*** Block opens ***

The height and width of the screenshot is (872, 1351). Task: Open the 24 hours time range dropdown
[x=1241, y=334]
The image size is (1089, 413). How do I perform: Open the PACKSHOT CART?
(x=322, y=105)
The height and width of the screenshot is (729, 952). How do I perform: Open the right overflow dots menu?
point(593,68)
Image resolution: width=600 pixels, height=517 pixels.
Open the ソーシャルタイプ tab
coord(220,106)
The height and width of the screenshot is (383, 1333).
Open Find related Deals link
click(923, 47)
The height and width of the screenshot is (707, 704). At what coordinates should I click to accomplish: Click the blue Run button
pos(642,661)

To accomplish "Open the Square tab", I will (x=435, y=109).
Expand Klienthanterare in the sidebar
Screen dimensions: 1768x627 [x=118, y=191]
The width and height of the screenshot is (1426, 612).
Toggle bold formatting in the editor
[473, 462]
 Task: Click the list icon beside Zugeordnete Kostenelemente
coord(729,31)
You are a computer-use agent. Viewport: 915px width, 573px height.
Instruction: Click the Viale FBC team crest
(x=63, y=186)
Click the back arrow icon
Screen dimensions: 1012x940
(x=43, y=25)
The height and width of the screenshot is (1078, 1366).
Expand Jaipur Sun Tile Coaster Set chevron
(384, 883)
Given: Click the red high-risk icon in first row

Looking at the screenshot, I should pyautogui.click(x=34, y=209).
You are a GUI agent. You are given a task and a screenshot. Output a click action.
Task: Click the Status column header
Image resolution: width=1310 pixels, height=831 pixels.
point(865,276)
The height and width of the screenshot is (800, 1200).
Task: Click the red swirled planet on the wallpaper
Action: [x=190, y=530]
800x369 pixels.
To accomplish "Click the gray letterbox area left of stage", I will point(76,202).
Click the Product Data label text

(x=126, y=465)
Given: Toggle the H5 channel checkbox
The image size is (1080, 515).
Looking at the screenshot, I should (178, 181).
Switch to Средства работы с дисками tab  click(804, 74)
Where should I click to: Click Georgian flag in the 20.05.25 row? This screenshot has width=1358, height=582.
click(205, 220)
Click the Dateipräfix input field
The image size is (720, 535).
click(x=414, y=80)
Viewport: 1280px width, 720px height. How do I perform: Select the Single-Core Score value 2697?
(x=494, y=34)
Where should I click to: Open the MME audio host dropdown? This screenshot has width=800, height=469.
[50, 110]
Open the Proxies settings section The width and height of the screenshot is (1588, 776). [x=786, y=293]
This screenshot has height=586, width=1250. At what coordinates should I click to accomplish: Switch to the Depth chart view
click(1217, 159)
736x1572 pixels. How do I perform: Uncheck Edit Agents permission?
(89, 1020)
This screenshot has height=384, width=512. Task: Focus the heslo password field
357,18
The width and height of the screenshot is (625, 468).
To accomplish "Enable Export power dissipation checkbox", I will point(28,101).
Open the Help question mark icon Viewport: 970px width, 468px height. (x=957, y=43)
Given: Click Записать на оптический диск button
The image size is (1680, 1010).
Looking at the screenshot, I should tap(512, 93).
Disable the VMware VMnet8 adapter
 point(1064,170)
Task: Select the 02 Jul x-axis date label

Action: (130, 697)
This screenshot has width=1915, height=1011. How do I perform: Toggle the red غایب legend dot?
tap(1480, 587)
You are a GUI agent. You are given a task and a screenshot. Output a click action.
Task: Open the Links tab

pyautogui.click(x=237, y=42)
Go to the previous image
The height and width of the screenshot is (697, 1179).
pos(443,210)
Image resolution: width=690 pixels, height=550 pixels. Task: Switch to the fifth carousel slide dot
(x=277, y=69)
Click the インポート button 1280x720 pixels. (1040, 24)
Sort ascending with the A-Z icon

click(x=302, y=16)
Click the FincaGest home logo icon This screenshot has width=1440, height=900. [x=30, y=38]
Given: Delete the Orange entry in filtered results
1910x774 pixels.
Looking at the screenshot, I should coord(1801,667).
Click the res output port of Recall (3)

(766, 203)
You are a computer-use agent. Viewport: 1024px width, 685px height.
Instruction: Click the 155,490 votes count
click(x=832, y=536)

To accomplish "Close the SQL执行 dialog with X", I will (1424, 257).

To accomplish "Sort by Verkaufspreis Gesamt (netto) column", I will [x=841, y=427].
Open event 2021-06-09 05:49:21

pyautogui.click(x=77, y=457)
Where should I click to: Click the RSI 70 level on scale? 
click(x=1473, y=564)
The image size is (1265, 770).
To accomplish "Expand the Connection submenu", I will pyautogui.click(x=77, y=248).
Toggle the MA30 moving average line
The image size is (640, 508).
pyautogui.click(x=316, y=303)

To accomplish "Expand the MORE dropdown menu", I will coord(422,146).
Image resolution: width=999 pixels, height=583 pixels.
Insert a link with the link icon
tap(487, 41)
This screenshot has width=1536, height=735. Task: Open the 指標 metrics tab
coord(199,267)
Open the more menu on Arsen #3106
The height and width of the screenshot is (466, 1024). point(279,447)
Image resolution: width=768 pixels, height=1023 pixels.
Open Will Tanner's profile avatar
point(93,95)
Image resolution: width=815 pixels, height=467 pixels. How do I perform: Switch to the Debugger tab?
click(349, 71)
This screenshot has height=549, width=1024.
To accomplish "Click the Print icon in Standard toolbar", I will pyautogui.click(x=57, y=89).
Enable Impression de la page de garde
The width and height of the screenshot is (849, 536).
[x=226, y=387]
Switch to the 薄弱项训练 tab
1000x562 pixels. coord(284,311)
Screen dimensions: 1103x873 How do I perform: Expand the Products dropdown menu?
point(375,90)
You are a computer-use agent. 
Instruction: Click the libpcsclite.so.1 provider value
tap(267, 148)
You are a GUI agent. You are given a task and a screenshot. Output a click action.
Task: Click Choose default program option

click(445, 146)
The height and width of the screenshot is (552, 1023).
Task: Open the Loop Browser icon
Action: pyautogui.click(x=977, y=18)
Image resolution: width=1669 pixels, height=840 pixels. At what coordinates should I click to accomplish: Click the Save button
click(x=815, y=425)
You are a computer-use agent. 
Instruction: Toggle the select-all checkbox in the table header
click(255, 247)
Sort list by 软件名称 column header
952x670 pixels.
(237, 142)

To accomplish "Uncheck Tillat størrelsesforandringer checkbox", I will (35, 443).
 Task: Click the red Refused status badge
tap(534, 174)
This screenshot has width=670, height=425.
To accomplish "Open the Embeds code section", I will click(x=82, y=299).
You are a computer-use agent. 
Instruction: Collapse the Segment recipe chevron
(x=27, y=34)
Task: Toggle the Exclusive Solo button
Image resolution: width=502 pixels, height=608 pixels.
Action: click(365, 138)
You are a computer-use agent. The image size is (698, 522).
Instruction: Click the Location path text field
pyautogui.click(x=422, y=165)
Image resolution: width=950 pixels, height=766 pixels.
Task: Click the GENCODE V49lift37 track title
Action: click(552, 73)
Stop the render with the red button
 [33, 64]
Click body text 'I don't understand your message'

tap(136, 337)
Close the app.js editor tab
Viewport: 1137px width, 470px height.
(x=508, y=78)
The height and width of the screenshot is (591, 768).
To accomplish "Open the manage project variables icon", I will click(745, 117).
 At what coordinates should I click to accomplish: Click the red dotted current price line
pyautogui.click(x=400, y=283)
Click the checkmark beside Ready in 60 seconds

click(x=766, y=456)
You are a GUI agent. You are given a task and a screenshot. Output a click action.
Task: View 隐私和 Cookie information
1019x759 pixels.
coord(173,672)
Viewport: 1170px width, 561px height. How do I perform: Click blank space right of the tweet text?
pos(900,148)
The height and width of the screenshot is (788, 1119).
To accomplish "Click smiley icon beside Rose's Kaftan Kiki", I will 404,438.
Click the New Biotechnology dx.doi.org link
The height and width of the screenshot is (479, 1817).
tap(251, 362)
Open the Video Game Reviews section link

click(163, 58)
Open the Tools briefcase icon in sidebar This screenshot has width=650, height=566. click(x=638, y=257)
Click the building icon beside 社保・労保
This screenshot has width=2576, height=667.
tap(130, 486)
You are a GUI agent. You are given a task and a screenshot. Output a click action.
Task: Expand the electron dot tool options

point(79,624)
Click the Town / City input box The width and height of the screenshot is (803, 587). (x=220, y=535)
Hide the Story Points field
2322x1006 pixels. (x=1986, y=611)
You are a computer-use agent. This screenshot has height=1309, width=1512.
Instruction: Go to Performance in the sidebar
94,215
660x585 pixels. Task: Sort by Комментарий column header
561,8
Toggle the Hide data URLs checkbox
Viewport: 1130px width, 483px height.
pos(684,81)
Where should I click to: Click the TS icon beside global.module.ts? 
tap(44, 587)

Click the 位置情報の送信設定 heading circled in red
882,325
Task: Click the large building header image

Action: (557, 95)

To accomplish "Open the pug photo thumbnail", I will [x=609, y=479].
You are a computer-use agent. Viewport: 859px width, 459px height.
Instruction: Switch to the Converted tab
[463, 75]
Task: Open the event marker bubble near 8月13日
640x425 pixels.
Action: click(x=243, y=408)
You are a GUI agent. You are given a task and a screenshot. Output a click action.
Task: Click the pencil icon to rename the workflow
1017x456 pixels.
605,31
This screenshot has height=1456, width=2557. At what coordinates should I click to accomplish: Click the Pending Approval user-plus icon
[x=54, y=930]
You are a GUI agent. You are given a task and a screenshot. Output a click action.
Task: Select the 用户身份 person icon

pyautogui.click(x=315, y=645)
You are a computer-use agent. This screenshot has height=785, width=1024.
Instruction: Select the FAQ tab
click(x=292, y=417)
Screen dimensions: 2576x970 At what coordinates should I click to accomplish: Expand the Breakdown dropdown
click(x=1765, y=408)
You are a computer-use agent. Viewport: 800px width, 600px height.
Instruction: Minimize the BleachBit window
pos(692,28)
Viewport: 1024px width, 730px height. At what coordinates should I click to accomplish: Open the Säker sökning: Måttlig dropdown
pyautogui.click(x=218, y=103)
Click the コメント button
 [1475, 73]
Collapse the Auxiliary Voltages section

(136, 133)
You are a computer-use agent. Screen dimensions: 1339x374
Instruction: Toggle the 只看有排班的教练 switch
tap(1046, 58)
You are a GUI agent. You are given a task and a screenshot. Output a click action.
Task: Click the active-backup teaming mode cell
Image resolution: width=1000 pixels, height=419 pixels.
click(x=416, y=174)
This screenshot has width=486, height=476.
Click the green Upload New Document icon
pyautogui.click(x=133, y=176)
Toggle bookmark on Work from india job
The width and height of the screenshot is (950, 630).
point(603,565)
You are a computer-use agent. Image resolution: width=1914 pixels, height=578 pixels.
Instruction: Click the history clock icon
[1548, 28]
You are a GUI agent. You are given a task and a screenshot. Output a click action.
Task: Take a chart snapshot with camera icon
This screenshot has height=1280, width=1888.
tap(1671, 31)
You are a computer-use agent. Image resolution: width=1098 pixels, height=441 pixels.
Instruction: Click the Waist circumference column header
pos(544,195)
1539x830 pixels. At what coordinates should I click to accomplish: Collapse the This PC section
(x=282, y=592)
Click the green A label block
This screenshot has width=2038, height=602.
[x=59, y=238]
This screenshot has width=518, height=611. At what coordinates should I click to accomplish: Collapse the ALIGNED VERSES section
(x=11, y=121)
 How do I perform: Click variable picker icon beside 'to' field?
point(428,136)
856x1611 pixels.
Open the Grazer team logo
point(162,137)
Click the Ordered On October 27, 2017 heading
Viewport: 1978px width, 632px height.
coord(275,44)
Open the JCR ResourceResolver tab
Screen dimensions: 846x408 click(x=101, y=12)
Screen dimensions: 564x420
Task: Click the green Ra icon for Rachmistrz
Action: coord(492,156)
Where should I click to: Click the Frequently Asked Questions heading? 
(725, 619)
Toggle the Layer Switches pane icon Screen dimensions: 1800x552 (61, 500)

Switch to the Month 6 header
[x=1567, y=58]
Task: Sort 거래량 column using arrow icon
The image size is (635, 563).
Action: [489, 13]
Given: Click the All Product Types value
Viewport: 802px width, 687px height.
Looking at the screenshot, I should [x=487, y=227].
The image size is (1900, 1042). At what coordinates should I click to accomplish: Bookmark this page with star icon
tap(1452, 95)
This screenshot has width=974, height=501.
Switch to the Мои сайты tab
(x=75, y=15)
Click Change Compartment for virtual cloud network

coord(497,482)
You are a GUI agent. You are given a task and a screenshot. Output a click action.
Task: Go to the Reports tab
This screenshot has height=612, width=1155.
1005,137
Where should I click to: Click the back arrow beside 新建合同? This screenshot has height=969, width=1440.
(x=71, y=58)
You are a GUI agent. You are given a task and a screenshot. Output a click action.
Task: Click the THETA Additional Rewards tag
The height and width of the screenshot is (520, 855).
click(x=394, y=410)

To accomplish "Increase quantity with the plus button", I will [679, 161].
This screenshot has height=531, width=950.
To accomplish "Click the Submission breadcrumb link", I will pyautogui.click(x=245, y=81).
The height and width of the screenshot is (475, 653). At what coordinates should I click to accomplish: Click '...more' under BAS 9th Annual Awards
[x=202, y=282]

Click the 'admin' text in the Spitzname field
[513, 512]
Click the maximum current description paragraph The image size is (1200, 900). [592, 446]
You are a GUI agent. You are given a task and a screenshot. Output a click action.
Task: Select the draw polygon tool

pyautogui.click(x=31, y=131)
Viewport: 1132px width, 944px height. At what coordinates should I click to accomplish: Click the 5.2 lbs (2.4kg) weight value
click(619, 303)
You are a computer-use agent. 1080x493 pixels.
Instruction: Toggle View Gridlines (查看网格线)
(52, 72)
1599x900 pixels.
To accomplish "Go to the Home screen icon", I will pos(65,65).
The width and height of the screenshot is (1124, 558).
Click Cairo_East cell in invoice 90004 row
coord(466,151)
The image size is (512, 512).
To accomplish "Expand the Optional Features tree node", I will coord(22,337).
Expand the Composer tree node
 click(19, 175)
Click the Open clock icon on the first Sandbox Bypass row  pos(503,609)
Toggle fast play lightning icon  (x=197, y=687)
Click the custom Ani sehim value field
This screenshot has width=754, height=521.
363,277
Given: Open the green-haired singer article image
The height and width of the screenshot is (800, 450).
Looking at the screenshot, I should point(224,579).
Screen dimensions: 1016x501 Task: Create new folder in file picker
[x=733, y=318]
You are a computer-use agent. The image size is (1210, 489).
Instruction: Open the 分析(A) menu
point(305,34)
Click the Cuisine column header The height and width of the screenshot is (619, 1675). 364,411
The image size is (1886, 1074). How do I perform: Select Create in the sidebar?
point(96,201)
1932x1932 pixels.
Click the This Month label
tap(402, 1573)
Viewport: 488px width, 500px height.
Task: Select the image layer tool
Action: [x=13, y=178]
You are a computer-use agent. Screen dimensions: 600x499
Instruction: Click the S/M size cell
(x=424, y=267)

*** Block closes ***

Each line in the listing where the word "Enable" is found is to be copied.

__FINISHED TASK__:
To accomplish "Enable Export power dissipation checkbox", I will point(28,101).
Enable Impression de la page de garde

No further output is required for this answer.